* **LISTE DES TÂCHES**
**A.** Dans l'extrait sur l'album Flowers in the Dirt, combien de morceaux le tandem Costello-McCartney écrit-il en 1989 ?
**B.** Renvoyez sans rien changer tout le passage de l'extrait qui va de « De loin la plus » jusqu'à « faute de goût. ».

* **EXTRAIT DU DOCUMENT**
* * * * *
Le nom de l’album provient d’un vers d’un des 4 Costello-McCartney qui y figurent, That Day is Done : « Elle jette des fleurs aux ordures, et c’est comme ça qu’une éclate devient blessure ». Mais il est difficile de ne pas penser que cette image provient elle-même de la puissante métaphore des Sex Pistols : « Nous sommes les fleurs dans votre poubelle, nous sommes le poison dans votre machine humaine » dans God Save the Queen.


De loin la plus fructueuse des (trop) nombreuses collaborations de Paul « Let ‘em in » McCartney, Flowers In The Dirt est marqué avant tout par les contributions et l’esprit d’Elvis Costello, l’ex-faux punk qui avait sa carte de membre du fan-club des Beatles depuis l’enfance et dont la présence est sensible même quand il n’est pas là : dans les vocaux de gorge sobres et mats, dans la faveur donnée à des genres qu’il affectionne (comme la bossa nova et le reggae), dans la rigueur des compositions et l’absence presque totale de toute mièvrerie, de toute faute de goût.


Songwriter d’exception lui aussi, Elvis est mélodique mais pas mélodieux : bien plus rigoureux que son hôte et fort d’une discographie nettement plus exempte de scories, il introduit un ton acerbe, amer, le sel et le poivre dans le sucre de Paul. En témoigne le merveilleux et très costellien duo You Want Her Too où le tandem s’échange des vacheries, la douceur plaintive de Paul se faisant casser par les répliques sarcastiques d’Elvis (« - Je l’aime depuis siiiiiiiiiii loooooongtemps ! – Ben alors t’attends quoi pour lui dire, crétin ? »). Une rencontre au sommet, une complémentarité de rêve…. que Paul n’a pas réussi à saboter, même s’il s’y est employé très fort.


En 1989, Paul est ébranlé par l’échec de Press to play et interpellé par le succès de George, dont le I’ve got my mind set on you triomphe un peu partout. Il accepte la suggestion de son management, et le tandem Costello-McCartney écrit 9 morceaux, quasiment de quoi faire tout l’album. Mais Paul n’est pas satisfait de la production de Costello, et redoute probablement que celui-ci lui fasse de l’ombre. Il ne retient que 4 chansons, adoucit les aspérités d’Elvis (qu’on compare, par exemple, How Many People à Watching the Detectives), fait appel à une foultitude de producteurs qui brouillent le son (j’en ai compté 11), s’éparpille dans des styles différents : enfin il sacrifie la complémentarité idéale et l’entente artistique naturelle au souci de plaire au grand nombre et à la recherche du hit perdu.


De sorte que Flowers in the dirt devient un album à reconstituer. Pour avoir une idée du projet initial, et aussi du chef d’oeuvre capable de rivaliser avec Chaos and creation que l’album aurait pu, aurait dû être, à My brave face, You want her too, Don’t be careless love, et That day is done il faut ajouter Veronica, Pads, Paws and Claws (Spike d’Elvis), So Like Candy (Mighty like a rose d’Elvis) et The Lovers That Never Were, Mistress and Maid (Off the ground de Paul). Mais bon. Maintenant que j’ai pleuré sur le lait renversé, je vais quand même me souvenir d’un détail : Macca, avec toutes ses valses-hésitations, avec tous ses défauts, et si agaçant puisse-t-il parfois se montrer…. Macca n’est pas un manchot.
* * * * *
* **DONNÉES FOURNIES**
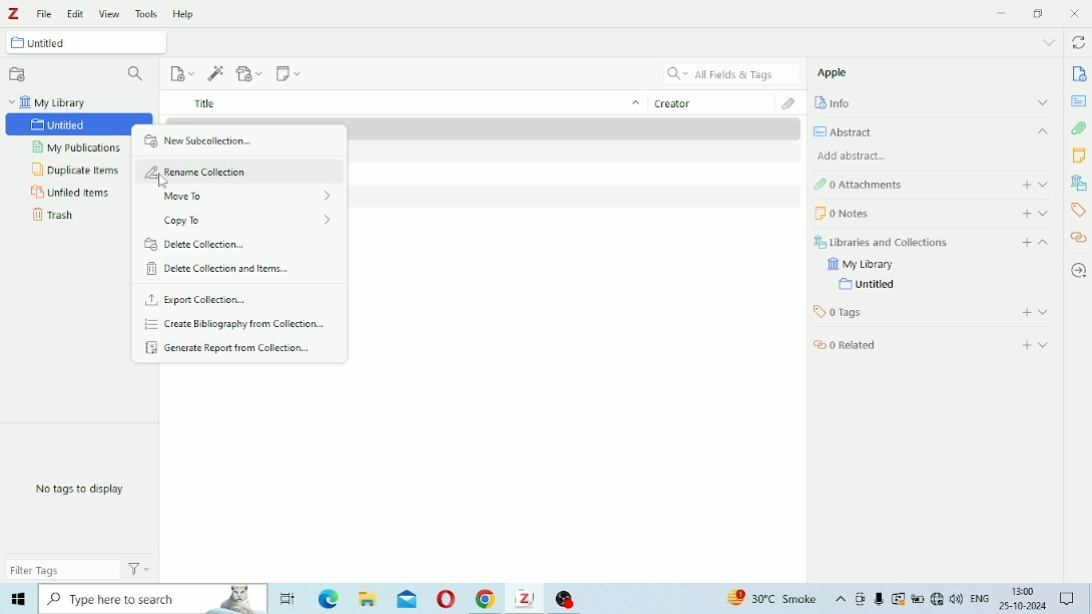 The height and width of the screenshot is (614, 1092). What do you see at coordinates (565, 598) in the screenshot?
I see `` at bounding box center [565, 598].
* * * * *
* **LISTE DES RÉPONSES**
**A.** Neuf morceaux.

**B.**
De loin la plus fructueuse des (trop) nombreuses collaborations de Paul « Let ‘em in » McCartney, Flowers In The Dirt est marqué avant tout par les contributions et l’esprit d’Elvis Costello, l’ex-faux punk qui avait sa carte de membre du fan-club des Beatles depuis l’enfance et dont la présence est sensible même quand il n’est pas là : dans les vocaux de gorge sobres et mats, dans la faveur donnée à des genres qu’il affectionne (comme la bossa nova et le reggae), dans la rigueur des compositions et l’absence presque totale de toute mièvrerie, de toute faute de goût.